Raw data: Begin

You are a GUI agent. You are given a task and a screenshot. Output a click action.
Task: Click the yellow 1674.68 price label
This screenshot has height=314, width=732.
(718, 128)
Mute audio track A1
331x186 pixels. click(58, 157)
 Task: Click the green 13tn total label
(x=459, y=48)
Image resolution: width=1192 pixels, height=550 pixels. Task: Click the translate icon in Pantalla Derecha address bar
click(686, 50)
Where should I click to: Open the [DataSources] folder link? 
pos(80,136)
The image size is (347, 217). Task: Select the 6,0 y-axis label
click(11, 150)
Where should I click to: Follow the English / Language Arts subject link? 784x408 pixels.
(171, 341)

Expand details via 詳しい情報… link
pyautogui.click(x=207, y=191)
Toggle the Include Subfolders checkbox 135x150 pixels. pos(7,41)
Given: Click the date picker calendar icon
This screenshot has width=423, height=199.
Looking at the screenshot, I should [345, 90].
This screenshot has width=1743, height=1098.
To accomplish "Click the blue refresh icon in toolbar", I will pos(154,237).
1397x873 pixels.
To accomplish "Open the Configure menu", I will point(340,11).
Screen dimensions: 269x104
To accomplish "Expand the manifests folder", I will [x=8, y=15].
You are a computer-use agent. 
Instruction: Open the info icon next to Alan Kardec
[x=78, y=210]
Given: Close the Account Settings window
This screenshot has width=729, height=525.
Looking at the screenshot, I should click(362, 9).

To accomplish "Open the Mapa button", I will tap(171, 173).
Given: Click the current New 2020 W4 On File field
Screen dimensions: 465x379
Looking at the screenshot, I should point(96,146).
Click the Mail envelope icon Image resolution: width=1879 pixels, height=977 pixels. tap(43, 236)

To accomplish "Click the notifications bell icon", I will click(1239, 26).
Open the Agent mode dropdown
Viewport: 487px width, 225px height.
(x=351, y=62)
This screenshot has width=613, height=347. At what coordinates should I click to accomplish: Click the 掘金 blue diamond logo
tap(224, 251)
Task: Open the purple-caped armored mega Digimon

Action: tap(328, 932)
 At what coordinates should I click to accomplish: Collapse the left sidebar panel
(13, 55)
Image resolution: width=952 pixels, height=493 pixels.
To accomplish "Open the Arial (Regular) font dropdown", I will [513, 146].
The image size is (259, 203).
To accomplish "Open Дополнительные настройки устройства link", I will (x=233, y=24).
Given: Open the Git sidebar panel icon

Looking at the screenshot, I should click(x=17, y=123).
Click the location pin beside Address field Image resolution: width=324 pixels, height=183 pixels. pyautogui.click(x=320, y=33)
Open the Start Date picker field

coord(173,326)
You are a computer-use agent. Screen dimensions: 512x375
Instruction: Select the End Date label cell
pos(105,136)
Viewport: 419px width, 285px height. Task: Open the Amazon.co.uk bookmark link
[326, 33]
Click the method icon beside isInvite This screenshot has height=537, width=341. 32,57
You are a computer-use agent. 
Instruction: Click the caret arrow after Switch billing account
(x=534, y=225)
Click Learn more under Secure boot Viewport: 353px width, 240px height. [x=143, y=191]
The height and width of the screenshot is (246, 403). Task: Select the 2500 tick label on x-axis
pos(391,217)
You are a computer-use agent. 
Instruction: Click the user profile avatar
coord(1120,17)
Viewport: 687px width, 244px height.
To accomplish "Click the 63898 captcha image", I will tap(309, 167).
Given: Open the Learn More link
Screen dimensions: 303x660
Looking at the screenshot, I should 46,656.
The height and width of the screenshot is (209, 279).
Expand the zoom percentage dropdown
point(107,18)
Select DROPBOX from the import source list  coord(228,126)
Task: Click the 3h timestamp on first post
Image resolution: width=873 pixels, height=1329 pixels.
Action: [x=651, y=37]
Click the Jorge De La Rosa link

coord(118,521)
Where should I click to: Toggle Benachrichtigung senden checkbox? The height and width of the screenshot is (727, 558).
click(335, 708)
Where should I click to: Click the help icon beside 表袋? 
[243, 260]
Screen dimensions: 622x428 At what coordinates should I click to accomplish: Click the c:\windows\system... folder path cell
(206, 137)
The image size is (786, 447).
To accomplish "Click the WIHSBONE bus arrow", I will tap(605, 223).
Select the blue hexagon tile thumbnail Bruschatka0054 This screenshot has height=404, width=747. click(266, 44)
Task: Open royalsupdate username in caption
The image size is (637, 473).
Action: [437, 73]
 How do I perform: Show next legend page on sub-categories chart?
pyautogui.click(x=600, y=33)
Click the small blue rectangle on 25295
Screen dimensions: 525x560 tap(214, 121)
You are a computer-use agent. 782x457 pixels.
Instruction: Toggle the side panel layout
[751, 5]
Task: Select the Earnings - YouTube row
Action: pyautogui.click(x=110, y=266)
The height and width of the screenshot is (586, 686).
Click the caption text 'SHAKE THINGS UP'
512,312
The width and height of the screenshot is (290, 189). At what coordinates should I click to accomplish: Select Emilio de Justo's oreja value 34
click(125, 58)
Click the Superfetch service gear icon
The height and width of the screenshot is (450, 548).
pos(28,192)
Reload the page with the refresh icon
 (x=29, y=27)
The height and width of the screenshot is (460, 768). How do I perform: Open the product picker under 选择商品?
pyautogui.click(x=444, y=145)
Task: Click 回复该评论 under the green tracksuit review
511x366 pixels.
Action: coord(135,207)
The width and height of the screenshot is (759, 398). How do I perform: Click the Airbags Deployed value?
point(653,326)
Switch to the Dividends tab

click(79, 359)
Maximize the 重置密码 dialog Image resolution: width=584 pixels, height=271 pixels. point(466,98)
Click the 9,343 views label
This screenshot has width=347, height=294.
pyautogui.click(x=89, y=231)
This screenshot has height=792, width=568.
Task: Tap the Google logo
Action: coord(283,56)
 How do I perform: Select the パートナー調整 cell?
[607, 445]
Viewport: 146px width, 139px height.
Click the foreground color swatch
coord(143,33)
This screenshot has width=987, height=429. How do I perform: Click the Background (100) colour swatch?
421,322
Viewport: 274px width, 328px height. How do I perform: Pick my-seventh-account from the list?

Raw data: End

All of the material above needs to be retyped word for word.

You are a GUI agent. You are given a task and a screenshot. Output a click action.
Task: Click the yellow 1674.68 price label
This screenshot has height=314, width=732.
(718, 128)
Mute audio track A1
331x186 pixels. click(58, 157)
 Task: Click the green 13tn total label
(x=459, y=48)
Image resolution: width=1192 pixels, height=550 pixels. Task: Click the translate icon in Pantalla Derecha address bar
click(686, 50)
Where should I click to: Open the [DataSources] folder link? 
pos(80,136)
The image size is (347, 217). Task: Select the 6,0 y-axis label
click(11, 150)
Where should I click to: Follow the English / Language Arts subject link? 784x408 pixels.
(171, 341)

Expand details via 詳しい情報… link
pyautogui.click(x=207, y=191)
Toggle the Include Subfolders checkbox 135x150 pixels. pos(7,41)
Given: Click the date picker calendar icon
This screenshot has width=423, height=199.
Looking at the screenshot, I should [345, 90].
This screenshot has width=1743, height=1098.
To accomplish "Click the blue refresh icon in toolbar", I will pos(154,237).
1397x873 pixels.
To accomplish "Open the Configure menu", I will point(340,11).
Screen dimensions: 269x104
To accomplish "Expand the manifests folder", I will [x=8, y=15].
You are a computer-use agent. 
Instruction: Open the info icon next to Alan Kardec
[x=78, y=210]
Given: Close the Account Settings window
This screenshot has width=729, height=525.
Looking at the screenshot, I should click(362, 9).

To accomplish "Open the Mapa button", I will tap(171, 173).
Given: Click the current New 2020 W4 On File field
Screen dimensions: 465x379
Looking at the screenshot, I should point(96,146).
Click the Mail envelope icon Image resolution: width=1879 pixels, height=977 pixels. tap(43, 236)

To accomplish "Click the notifications bell icon", I will click(1239, 26).
Open the Agent mode dropdown
Viewport: 487px width, 225px height.
(x=351, y=62)
This screenshot has width=613, height=347. At what coordinates should I click to accomplish: Click the 掘金 blue diamond logo
tap(224, 251)
Task: Open the purple-caped armored mega Digimon

Action: tap(328, 932)
 At what coordinates should I click to accomplish: Collapse the left sidebar panel
(13, 55)
Image resolution: width=952 pixels, height=493 pixels.
To accomplish "Open the Arial (Regular) font dropdown", I will [513, 146].
The image size is (259, 203).
To accomplish "Open Дополнительные настройки устройства link", I will (x=233, y=24).
Given: Open the Git sidebar panel icon

Looking at the screenshot, I should click(x=17, y=123).
Click the location pin beside Address field Image resolution: width=324 pixels, height=183 pixels. pyautogui.click(x=320, y=33)
Open the Start Date picker field

coord(173,326)
You are a computer-use agent. Screen dimensions: 512x375
Instruction: Select the End Date label cell
pos(105,136)
Viewport: 419px width, 285px height. Task: Open the Amazon.co.uk bookmark link
[326, 33]
Click the method icon beside isInvite This screenshot has height=537, width=341. 32,57
You are a computer-use agent. 
Instruction: Click the caret arrow after Switch billing account
(x=534, y=225)
Click Learn more under Secure boot Viewport: 353px width, 240px height. [x=143, y=191]
The height and width of the screenshot is (246, 403). Task: Select the 2500 tick label on x-axis
pos(391,217)
You are a computer-use agent. 
Instruction: Click the user profile avatar
coord(1120,17)
Viewport: 687px width, 244px height.
To accomplish "Click the 63898 captcha image", I will tap(309, 167).
Given: Open the Learn More link
Screen dimensions: 303x660
Looking at the screenshot, I should 46,656.
The height and width of the screenshot is (209, 279).
Expand the zoom percentage dropdown
point(107,18)
Select DROPBOX from the import source list  coord(228,126)
Task: Click the 3h timestamp on first post
Image resolution: width=873 pixels, height=1329 pixels.
Action: [x=651, y=37]
Click the Jorge De La Rosa link

coord(118,521)
Where should I click to: Toggle Benachrichtigung senden checkbox? The height and width of the screenshot is (727, 558).
click(335, 708)
Where should I click to: Click the help icon beside 表袋? 
[243, 260]
Screen dimensions: 622x428 At what coordinates should I click to accomplish: Click the c:\windows\system... folder path cell
(206, 137)
The image size is (786, 447).
To accomplish "Click the WIHSBONE bus arrow", I will tap(605, 223).
Select the blue hexagon tile thumbnail Bruschatka0054 This screenshot has height=404, width=747. click(266, 44)
Task: Open royalsupdate username in caption
The image size is (637, 473).
Action: [437, 73]
 How do I perform: Show next legend page on sub-categories chart?
pyautogui.click(x=600, y=33)
Click the small blue rectangle on 25295
Screen dimensions: 525x560 tap(214, 121)
You are a computer-use agent. 782x457 pixels.
Instruction: Toggle the side panel layout
[751, 5]
Task: Select the Earnings - YouTube row
Action: pyautogui.click(x=110, y=266)
The height and width of the screenshot is (586, 686).
Click the caption text 'SHAKE THINGS UP'
512,312
The width and height of the screenshot is (290, 189). At what coordinates should I click to accomplish: Select Emilio de Justo's oreja value 34
click(125, 58)
Click the Superfetch service gear icon
The height and width of the screenshot is (450, 548).
pos(28,192)
Reload the page with the refresh icon
 (x=29, y=27)
The height and width of the screenshot is (460, 768). How do I perform: Open the product picker under 选择商品?
pyautogui.click(x=444, y=145)
Task: Click 回复该评论 under the green tracksuit review
511x366 pixels.
Action: coord(135,207)
The width and height of the screenshot is (759, 398). How do I perform: Click the Airbags Deployed value?
point(653,326)
Switch to the Dividends tab

click(79, 359)
Maximize the 重置密码 dialog Image resolution: width=584 pixels, height=271 pixels. point(466,98)
Click the 9,343 views label
This screenshot has width=347, height=294.
pyautogui.click(x=89, y=231)
This screenshot has height=792, width=568.
Task: Tap the Google logo
Action: coord(283,56)
 How do I perform: Select the パートナー調整 cell?
[607, 445]
Viewport: 146px width, 139px height.
Click the foreground color swatch
coord(143,33)
This screenshot has width=987, height=429. How do I perform: Click the Background (100) colour swatch?
421,322
Viewport: 274px width, 328px height. How do I perform: Pick my-seventh-account from the list?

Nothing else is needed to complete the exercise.